Black Friday is historically a high-traffic time for those in the logistics industry. More resources are required to meet the higher-than-usual consumer demand in retail, both for eCommerce stores as well as traditional bricks and mortar outlets. Black Friday has seen a steady growth in recent years, originating from the U.S and now a phenomenon in the UK too, in 2019, Black Friday sales in Britain jumped by 16.5% compared with the previous year.
What was once celebrated on a single day, is now spread over several weeks – with some brands already kicking off their 2020 Black Friday deals, in light of this difficult year. The event is swiftly followed by Cyber Weekend (previously referred to as Cyber Monday), which offers similar deals and savings to customers – but is limited to online purchases only. This year, Black Friday will occur on 27th November, with Cyber Monday on 30th November.
How Will Black Friday Be Different This Year?
With the exception of supermarkets and other essential retailers, Black Friday, for the first time in its lifespan, will be mostly confined to online operations this year (rendering the notion of Cyber Weekend less novel than in recent years). This, of course, is due to the UK being in a second nation-wide lockdown that is projected to last until at least 2nd December, 5 days after the usual Black Friday event. What this means is that eCommerce procedures will be met with a much greater demand from their website hosting capabilities, right through to the capacities of their warehouses and couriers.
With attention taken away from the usual offline operation – which has been notorious in past years for long queues, packed out stores and even in rare cases, brawls – retailers will likely have more budget and labour to put into ensuring that their online presence can withstand more traffic and interest than what they might have had in previous weeks and months. Timed with the last payday for most people before Christmas, Black Friday has a reputation for being one of the busiest times for businesses, even without deals on display. It’s estimated that around £8.57bn was spent last year.

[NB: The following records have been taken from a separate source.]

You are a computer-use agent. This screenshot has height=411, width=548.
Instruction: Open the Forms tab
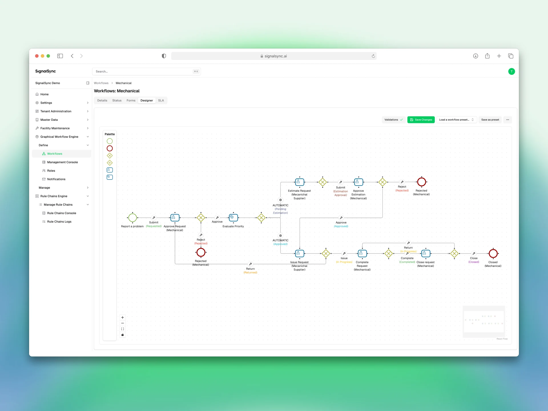[131, 100]
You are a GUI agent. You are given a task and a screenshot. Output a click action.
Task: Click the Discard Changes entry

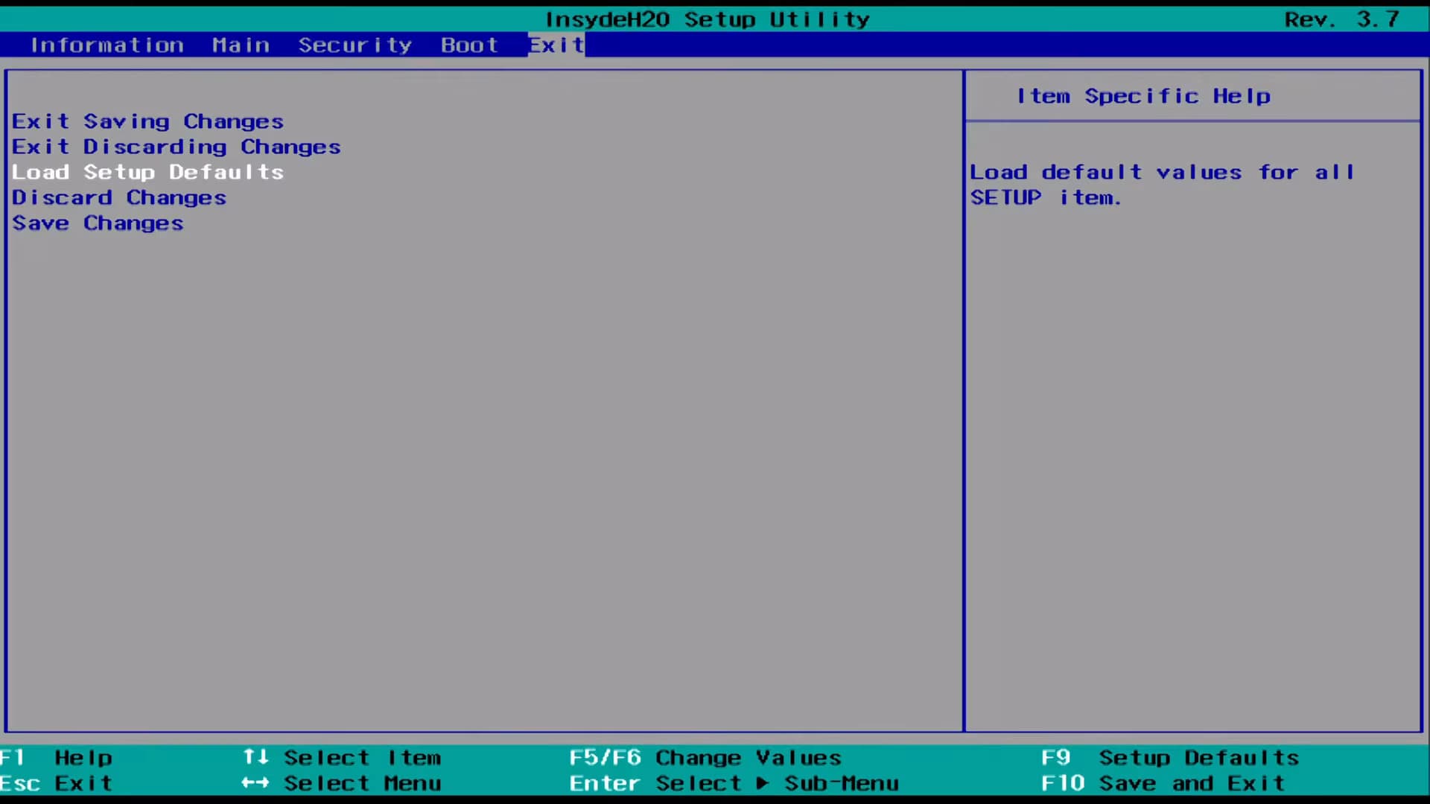[119, 198]
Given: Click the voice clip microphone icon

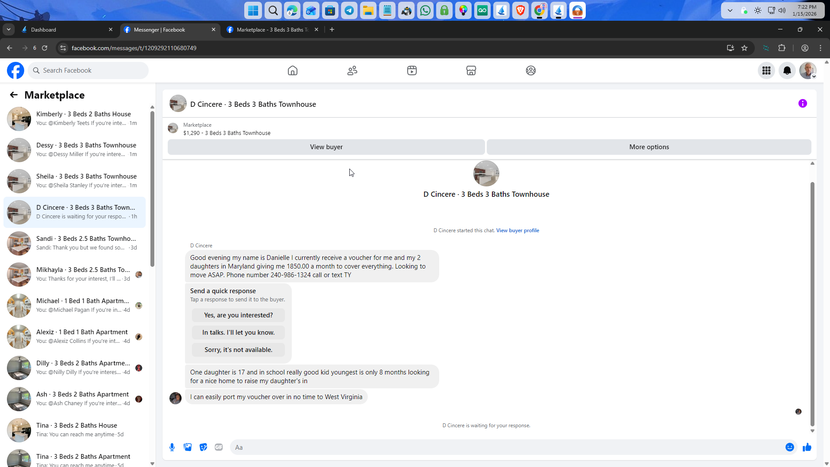Looking at the screenshot, I should click(172, 447).
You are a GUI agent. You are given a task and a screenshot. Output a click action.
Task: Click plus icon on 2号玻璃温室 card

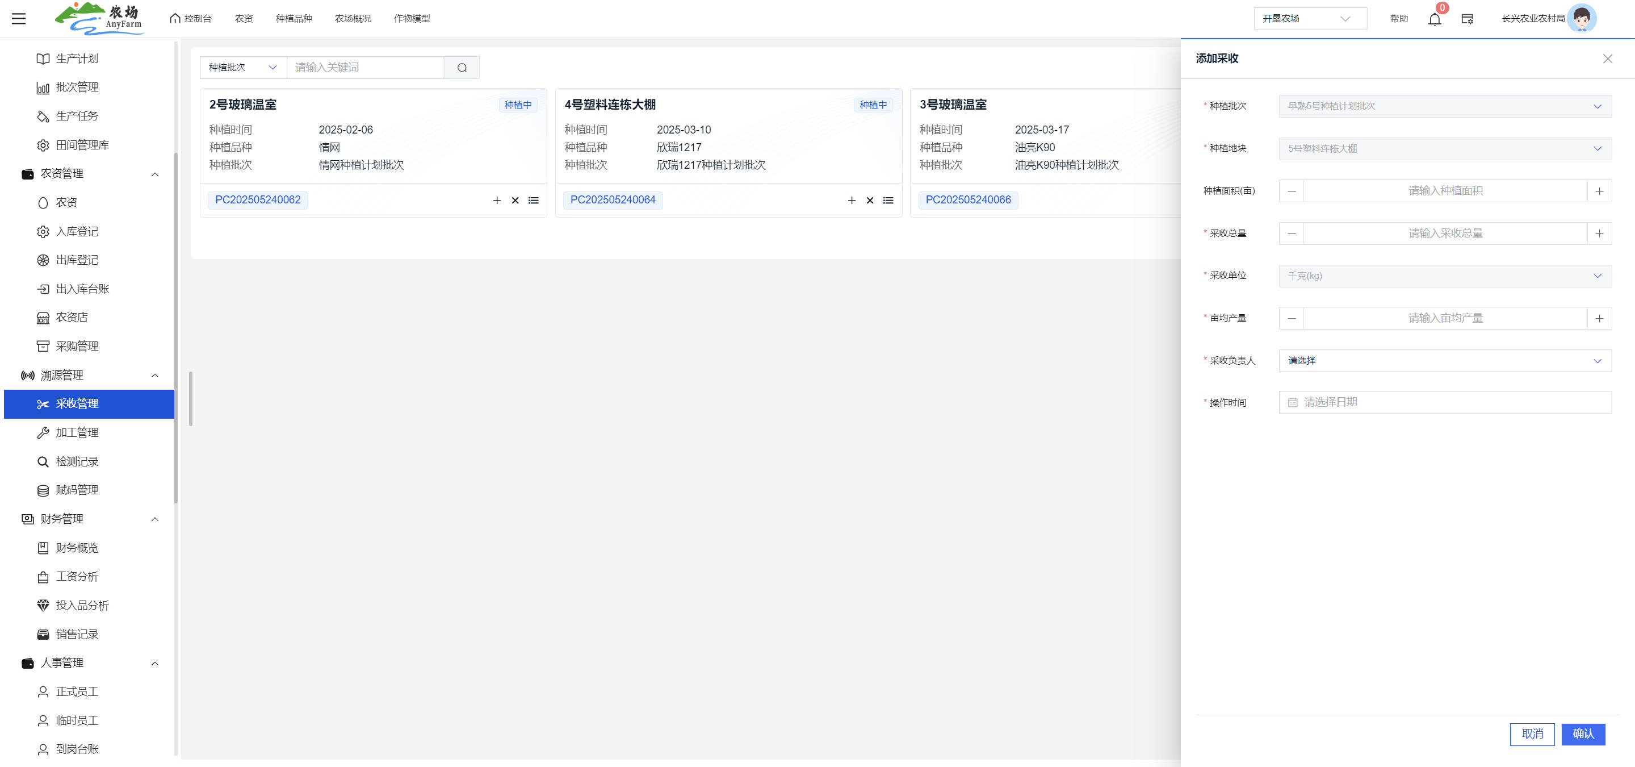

The notion of retail moving online is not necessarily a new one, and especially not for Black Friday. In fact, around 23.8% of shoppers prefer exclusive online deal-hunting and in 2019, UK shoppers were expected to spend more over Cyber Weekend than on Black Friday itself. However, this is the first year where operations have been forced online completely – retailers do not have a choice but to adapt if they wish to jump on the trend.
What this means for logistics, is undoubtedly an adjustment of usual procedures. Where transport workers were surely the unsung heroes during the first national lockdown, keeping supermarket shelves full and healthcare organisations supplied, businesses will now look again to logistics to accommodate the changing face of Black Friday. During times like these, where pressure is ramped up and circumstances are different than usual, Just In Time (JIT) logistics is an efficient and clever way to navigate the changing climate.
Is This A New Normal For Retailers?
The phrase “new normal” has been passed around a lot over the course of the last few months, with many thinking that trends such as working from home and social distancing may continue for years to come. Can this also be said for retail? Will there be a shift to eCommerce not only this Black Friday, but permanently?
Naturally, only time will tell, but if 2020 has taught us anything, it’s that we value human interaction. With this in mind, it’s unlikely that all businesses will move online in their entirety, as the novelty of heading out and shopping in person is unlikely to be lost on people any time soon. Though the high street is without doubt in a difficult position, we are also seeing the likes of Primark completely resisting the shift to eCommerce, a controversial, but well-respected decision.
When it comes to logistics, the sector has to be more tuned in than ever to facilitate fluid demands as we navigate through these times. There are plenty of uncertainties ahead for retail, but the transportation sector is well-prepared to handle it.